3 min read

Of Awards Eligibility Lists and Unbearable Smugness

We need to have a serious talk about awards and eligibility and the awkward eggshell-dance people feel obligated to do every time this year.

Recently I went on a tear on Twitter because I saw women for whom I have tremendous admiration and respect speak up about how difficult they find it to overcome shyness and low self-esteem enough to talk about their work, and what an ongoing struggle it is for them to find value in their art, to think of it as in any way contributing anything to the world.

This is an old story. This is most of my friends.

John Scalzi has views on posting eligibility lists; so does Adam Roberts. The former says hooray, lists! The latter says boo, lists! Mysteriously, both of them really want to see more recognition and lauding of writing by commonly marginalized people, but while Scalzi offers the use of his Comments space for anyone to share their eligibility, Roberts decries the practice as “making it easier for the guy with the loudest megaphone to shoehorn his way onto the shortlists.”

Scalzi has also responded to Roberts’ post, but neither of them state what bothers me the most in this folderol: nothing will stop the guy with the megaphone. No hand-wringing or tut-tutting about reading widely or behaving with dignity or integrity or what have you is going to end the practice of brash, confident people telling other people, often and obnoxiously, to vote for them. But, crucially, the hand-wringing and tut-tutting does have an effect: it discourages the people who already feel silenced and uncomfortable from ever talking about or taking pride in their achievements.

You cannot with one breath say that you wish more women were recognized for their work, and then say in the next that you think less of people who make others aware of their work. You cannot trust that somehow, magically, the systems that suppress the voices of women, people of colour, disabled people, queer people, trans people, will of their own accord stop doing that when award season rolls around in order to suddenly make you aware of their work. You MUST recognize the fact that the only way to counter silence is to encourage speech and make room for it to be heard.
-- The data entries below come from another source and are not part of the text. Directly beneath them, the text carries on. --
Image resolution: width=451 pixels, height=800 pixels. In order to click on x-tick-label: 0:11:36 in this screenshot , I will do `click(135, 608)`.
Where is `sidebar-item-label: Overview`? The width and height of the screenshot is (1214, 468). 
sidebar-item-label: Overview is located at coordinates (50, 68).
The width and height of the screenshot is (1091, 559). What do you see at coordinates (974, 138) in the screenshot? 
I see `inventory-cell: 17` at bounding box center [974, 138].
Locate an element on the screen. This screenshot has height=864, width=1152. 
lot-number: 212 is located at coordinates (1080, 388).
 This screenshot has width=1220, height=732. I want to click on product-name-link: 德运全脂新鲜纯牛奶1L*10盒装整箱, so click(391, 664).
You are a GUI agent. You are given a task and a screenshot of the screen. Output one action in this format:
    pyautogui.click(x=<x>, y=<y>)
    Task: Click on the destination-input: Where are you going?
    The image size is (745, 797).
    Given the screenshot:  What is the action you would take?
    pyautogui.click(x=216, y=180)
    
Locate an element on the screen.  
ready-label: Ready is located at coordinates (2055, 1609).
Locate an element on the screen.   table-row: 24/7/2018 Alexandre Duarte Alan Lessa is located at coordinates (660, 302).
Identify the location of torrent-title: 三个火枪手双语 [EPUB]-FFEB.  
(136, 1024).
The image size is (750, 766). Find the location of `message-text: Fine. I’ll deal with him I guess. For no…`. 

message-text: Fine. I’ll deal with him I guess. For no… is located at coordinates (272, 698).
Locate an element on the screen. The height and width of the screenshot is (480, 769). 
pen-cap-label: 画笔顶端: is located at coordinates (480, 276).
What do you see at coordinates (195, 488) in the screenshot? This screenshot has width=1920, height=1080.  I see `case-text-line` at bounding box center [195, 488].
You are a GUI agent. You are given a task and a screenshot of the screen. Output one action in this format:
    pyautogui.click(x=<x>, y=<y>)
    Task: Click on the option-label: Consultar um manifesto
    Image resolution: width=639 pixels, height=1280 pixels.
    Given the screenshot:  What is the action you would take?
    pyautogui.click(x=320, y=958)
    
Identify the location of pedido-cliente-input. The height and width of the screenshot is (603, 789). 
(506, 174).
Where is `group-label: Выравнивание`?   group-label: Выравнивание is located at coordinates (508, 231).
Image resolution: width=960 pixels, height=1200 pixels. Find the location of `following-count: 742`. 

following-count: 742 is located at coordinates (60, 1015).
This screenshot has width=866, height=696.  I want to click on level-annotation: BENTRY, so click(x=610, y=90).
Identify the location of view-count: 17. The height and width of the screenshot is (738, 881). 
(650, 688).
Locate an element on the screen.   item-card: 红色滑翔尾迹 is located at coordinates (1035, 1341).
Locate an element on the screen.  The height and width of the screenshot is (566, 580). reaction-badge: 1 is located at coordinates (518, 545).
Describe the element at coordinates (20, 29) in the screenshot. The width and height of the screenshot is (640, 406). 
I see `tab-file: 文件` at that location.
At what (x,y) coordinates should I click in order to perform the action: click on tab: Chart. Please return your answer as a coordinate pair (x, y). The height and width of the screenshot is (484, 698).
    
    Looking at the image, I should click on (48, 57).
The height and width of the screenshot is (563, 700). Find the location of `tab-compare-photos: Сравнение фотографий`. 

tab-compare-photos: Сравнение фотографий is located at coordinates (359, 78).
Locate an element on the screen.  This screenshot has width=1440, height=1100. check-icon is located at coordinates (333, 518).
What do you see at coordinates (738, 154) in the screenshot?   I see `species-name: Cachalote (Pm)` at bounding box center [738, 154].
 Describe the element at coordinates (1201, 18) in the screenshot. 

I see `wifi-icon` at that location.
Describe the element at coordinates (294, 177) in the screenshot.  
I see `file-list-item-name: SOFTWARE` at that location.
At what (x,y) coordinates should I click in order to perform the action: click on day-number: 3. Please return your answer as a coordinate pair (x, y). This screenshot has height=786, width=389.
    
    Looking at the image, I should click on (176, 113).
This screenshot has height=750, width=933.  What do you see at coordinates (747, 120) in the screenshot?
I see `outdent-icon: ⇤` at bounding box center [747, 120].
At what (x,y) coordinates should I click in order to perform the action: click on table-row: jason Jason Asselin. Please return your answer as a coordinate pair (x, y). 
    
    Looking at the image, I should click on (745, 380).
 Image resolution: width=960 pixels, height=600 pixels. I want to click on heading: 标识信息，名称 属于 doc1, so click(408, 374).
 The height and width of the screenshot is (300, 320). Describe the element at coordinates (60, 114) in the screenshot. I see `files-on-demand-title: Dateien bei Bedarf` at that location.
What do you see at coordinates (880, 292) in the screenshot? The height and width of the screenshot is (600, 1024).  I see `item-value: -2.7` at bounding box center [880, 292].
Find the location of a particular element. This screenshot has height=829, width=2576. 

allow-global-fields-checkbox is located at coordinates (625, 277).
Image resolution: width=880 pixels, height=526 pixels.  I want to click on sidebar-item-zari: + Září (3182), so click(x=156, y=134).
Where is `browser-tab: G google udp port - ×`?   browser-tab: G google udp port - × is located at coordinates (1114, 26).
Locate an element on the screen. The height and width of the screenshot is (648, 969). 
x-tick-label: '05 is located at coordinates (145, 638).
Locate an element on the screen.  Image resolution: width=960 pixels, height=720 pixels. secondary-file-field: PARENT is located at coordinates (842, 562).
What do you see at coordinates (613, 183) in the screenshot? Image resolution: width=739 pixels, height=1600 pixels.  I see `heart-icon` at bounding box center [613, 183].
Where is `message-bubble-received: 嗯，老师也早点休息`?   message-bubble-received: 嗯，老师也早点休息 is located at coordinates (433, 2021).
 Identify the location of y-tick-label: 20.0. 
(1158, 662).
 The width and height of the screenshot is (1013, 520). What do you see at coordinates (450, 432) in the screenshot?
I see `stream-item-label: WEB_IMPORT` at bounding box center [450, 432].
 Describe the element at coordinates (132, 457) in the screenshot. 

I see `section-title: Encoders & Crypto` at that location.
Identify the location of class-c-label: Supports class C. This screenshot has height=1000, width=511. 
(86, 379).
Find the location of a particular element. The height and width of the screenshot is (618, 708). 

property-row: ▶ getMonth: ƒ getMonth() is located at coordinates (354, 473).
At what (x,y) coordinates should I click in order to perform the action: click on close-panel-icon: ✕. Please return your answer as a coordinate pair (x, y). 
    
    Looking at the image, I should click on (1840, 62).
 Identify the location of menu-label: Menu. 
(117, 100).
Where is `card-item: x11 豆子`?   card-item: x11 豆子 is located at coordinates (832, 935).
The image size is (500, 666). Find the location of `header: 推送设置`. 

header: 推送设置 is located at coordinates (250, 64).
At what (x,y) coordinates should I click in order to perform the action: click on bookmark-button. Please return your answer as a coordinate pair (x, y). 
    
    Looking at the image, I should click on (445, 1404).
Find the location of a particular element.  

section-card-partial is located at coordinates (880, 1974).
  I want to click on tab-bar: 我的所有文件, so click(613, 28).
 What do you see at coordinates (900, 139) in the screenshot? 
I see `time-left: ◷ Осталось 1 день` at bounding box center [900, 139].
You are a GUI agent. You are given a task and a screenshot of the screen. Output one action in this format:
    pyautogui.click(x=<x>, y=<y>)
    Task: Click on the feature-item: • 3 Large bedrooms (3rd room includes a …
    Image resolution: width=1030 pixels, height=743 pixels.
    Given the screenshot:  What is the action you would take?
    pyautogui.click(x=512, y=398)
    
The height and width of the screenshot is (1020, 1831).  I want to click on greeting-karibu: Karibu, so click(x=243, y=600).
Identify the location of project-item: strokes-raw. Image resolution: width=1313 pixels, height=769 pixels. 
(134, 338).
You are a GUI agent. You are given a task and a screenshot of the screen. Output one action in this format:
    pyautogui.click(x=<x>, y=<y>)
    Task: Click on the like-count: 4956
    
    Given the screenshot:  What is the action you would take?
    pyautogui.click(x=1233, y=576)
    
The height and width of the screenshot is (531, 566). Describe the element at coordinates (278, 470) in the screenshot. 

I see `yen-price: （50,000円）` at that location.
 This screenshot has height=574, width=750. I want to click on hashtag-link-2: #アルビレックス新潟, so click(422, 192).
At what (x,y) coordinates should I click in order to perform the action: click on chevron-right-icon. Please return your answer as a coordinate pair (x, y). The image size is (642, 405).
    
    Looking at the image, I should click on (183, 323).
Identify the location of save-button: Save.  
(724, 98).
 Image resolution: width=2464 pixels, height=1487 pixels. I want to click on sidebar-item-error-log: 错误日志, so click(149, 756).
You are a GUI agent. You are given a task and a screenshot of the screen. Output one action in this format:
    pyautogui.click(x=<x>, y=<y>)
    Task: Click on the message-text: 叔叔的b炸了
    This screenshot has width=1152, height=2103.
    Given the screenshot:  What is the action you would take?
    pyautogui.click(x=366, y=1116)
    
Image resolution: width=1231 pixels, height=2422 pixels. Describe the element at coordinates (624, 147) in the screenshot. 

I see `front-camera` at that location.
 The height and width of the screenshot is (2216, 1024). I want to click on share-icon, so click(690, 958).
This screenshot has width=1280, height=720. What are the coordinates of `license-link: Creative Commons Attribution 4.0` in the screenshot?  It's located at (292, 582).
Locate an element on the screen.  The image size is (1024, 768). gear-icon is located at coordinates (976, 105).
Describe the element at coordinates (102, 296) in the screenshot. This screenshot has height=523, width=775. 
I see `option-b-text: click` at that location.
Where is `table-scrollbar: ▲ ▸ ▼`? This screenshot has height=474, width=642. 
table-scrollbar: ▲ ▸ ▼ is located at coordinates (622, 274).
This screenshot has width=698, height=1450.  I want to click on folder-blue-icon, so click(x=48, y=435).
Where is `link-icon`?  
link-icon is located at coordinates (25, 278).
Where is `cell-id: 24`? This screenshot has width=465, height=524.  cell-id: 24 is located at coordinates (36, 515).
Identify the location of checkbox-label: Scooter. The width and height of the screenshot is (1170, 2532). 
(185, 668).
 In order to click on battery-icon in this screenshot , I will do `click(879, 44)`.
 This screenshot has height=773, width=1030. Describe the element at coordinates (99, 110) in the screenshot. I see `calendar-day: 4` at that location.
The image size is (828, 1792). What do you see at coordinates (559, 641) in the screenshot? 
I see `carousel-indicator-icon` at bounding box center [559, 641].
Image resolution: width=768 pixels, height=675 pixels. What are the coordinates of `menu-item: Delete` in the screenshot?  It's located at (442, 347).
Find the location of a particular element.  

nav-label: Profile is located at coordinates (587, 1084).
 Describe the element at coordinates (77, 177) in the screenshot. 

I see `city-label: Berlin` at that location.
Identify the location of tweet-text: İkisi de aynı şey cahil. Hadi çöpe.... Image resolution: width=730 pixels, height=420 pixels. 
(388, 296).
It breaks my heart to read post after post of (mostly women) saying “well I usually wouldn’t do this but so-and-so” (OFTEN ME) “goaded me into doing it so here it is,” or to participate in discussions where women — extraordinary, talented, accomplished, incandescent women — confess how terrified they are by the prospect of talking about their publications during award season because what if assholes start treating them like they treated Seanan McGuire.

There’s a peculiar, unbearable, vicious smugness in sitting back and talking about how tacky it is of people to list their publications and that of course YOU won’t do so because while winning awards is nice naturally YOU don’t really care about them. I find that behaviour several orders of magnitude more repellent than asking for votes. Requests for votes I can ignore; what I can’t ignore is the real toll taken on brilliantly talented people by this kind of rhetoric — brilliantly talented people who already think themselves unworthy of any kind of positive attention.

Can we please just accept — and make widespread the acceptance! — that making lists during Awards season is fine? That it’s standard? That there is a vast difference between stating one’s eligibility and campaigning for votes? That lists are extremely helpful to nominating parties who are rigorous in their reading and want to see conversations in fandom expand and diversify? And that rolling one’s eyes about the whole process helps precisely no one while in fact hindering many?

Because this is something for which I’ll certainly campaign.